Companies currently have an increasing focus on growth. Is your company as well? I would like to share some observations from a legal point of view. These are not meant to be blocking. However, it is important that you are more ‘aware’ of the implications of every (little or huge) step you are going to take.

Legal and growth don’t have to be observed as ‘cursing in the church’.


If you are in business, you are confronted with a range of risks. Rules are getting more complicated, and they are multi-jurisdictional. Your legal department cannot focus anymore on what you are doing in one country. It needs to pay attention to the rules across borders. Furthermore, some legal issues are not country-specific. Therefore, it requires a lot of teamwork and time to manage these risks. The legal department also needs a global network of legal support involving people who can get the right answers. 

Enterprise risk

Companies are exposed to a whole variety of risks: financial, technological, regulatory, public relations and governmental affairs. Some examples are employees stealing company secrets, and geopolitical events shutting off access to a market.

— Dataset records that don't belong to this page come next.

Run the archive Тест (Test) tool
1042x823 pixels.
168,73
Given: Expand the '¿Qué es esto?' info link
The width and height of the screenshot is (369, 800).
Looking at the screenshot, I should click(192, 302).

Every expanding company should look further than the legal domain. From a broader perspective the real challenge is the differing mentality, business practices and perceptions in the different countries. You have to know the environment, understand the sensitivities and live up to regulatory standards that do not necessarily originate in the country you are operating in.

All these are forms of enterprise risks that can flourish as your company expands, especially when you do so internationally.

Growing volume of contracts

The negotiation, drafting and execution of contracts have always been a central part of the corporate legal function. However, the legal advisor’s role is changing in response to the growing complexity of formal business agreements.

Next to the internal aspects of contract management, it is critical that the counterpart understands that steps are being taken to keep the written contract up-to-date within the evolution of the business context and relationships after signature. Without effective contract management, the document and the subject matter are likely to diverge, creating the risk of misunderstandings and disputes. Make sure that all the tools and rights in the contract are leveraged as intended.

If your company would create the perception being unconcerned about how your contracts are complied with, it is not right to expect your counterparts to be conscientious about their responsibilities.

Combine your strengths

You don’t need to bow for the sharp challenges ahead. But keep your heads up and combine strengths. That is how your growing company can transform the potential risks into strengths.